I hope everyone had a great weekend! These little pies in a jar were also one of my favorites from the shower (tied with the Blackberry Pie "Cookies"!). I tied them up with a burlap ribbon and sent them home with guests. I saved one for myself, of course, and they were just as tasty as eating a fresh slice of cherry pie but with the convenience of a single serving jar.
Our Best Bites provides a great detailed tutorial (with pictures and all) -- you can do so much with these, whether its incorporating different fruits, using a crumb topping or taking the time to make the perfect lattice crust.

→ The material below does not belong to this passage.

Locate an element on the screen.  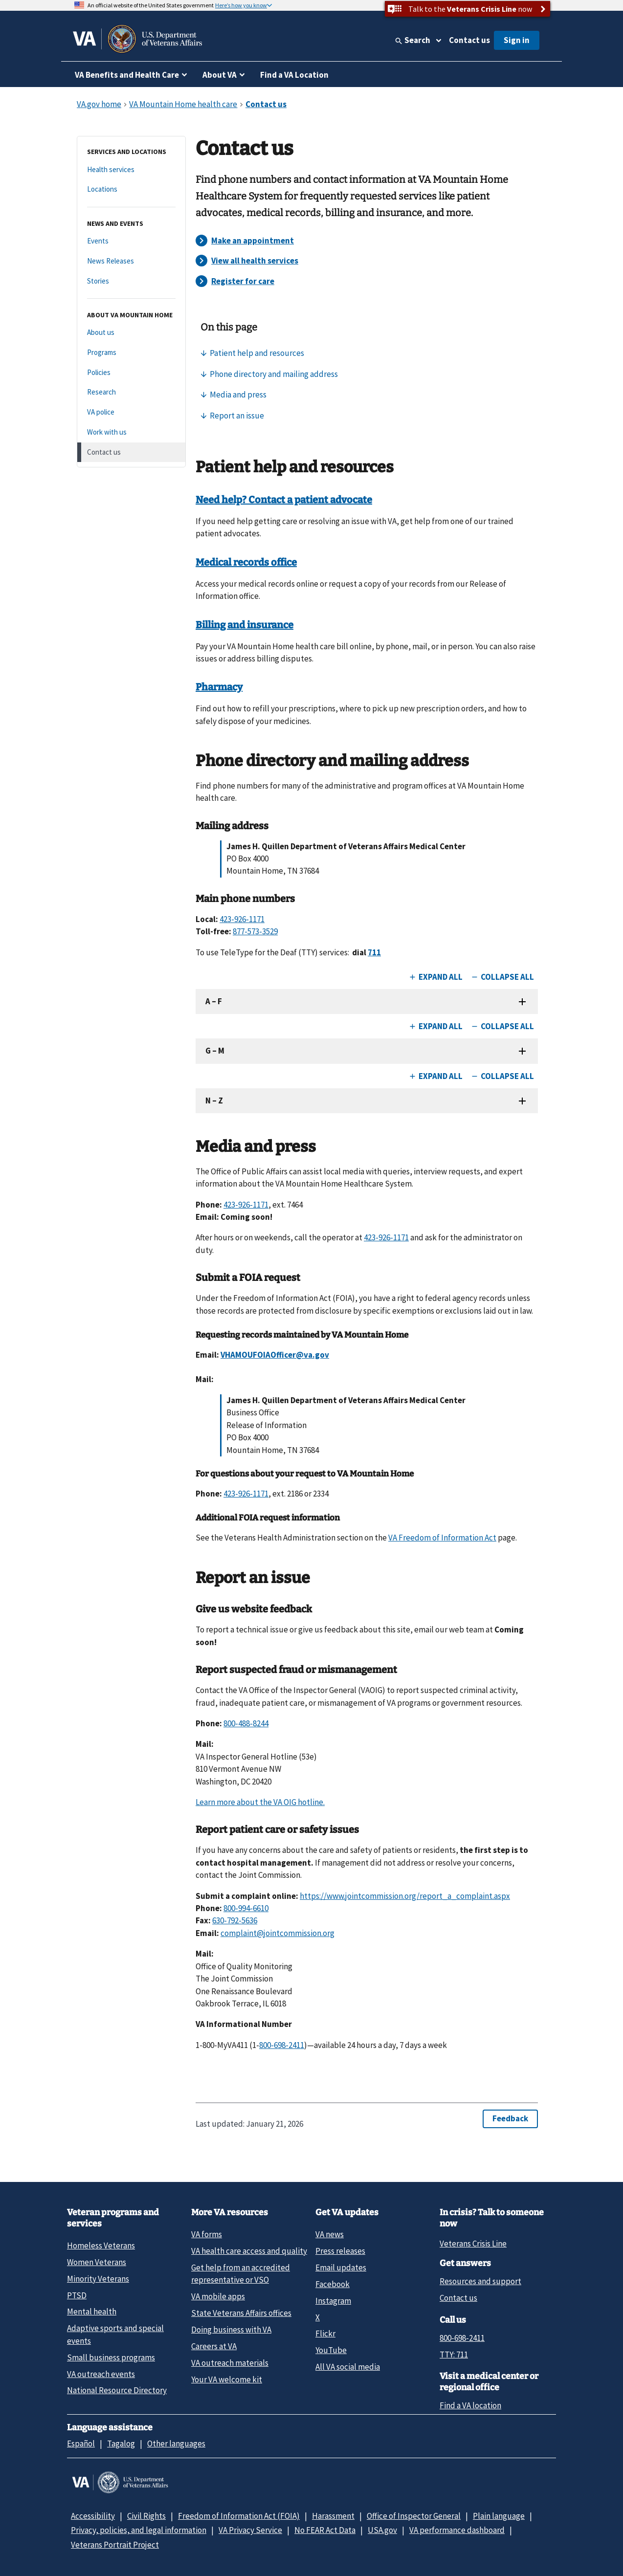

Due to time constraints and a kitchen FLOP (my homemade filling never thickened), I used cherry pie filling from a can (GASP!) and simply cut little heart-shaped dough for the top of the pies. I also purchased the ball jars at Meijer but most craft stores sell them. Feel free to contact me with any questions and enjoy :)
Cherry Pies in a Jar
Yields: 12 pies in a jar
12 half-pint ball jars
4 cups cherry pie filling (homemade or canned)

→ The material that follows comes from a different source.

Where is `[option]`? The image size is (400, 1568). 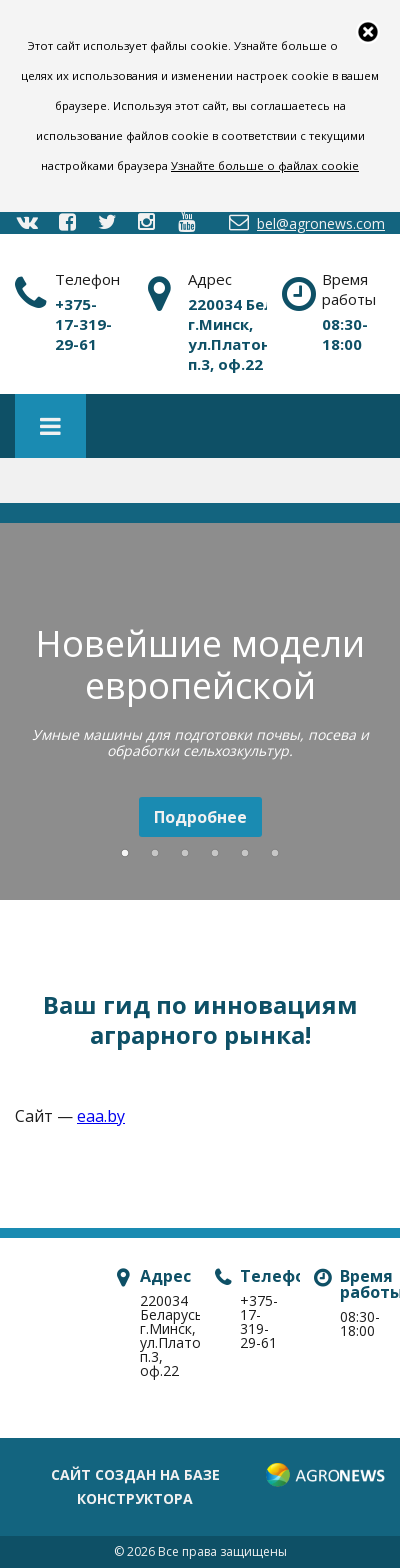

Prepared pie dough (enough for 2 full pies)
Prepare pie dough as directed. I used my favorite all butter crust but you could opt for store bought if you prefer!

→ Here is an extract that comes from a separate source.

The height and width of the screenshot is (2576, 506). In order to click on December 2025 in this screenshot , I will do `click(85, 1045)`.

Preheat oven to 350 F degrees.
First prepare pie crust "toppers". I chose a small heart-shaped cookie cutter. Roll out a small amount of dough on floured surface and cut out enough toppers for your jars.
Next, using remaining pie dough, begin lining the jars using the dough (no need to grease the jars!). There is no need to roll out the dough -- just take little pieces and press them in. Make sure it’s pressed all the way up to the top of the jar, or pretty close to it.
Once the jars are lined, flash bake crust at 350 F for 7 minutes.
Remove from oven and fill crust with cherry pie filling (1/3 - 1/2 cup per jar) and top with crust.
Turn up oven to 425 F and bake for 15 minutes. Turn back down to 350 F and bake for 20 minutes longer.
Once pies are cool, seal jar and wrap or decorate for guests!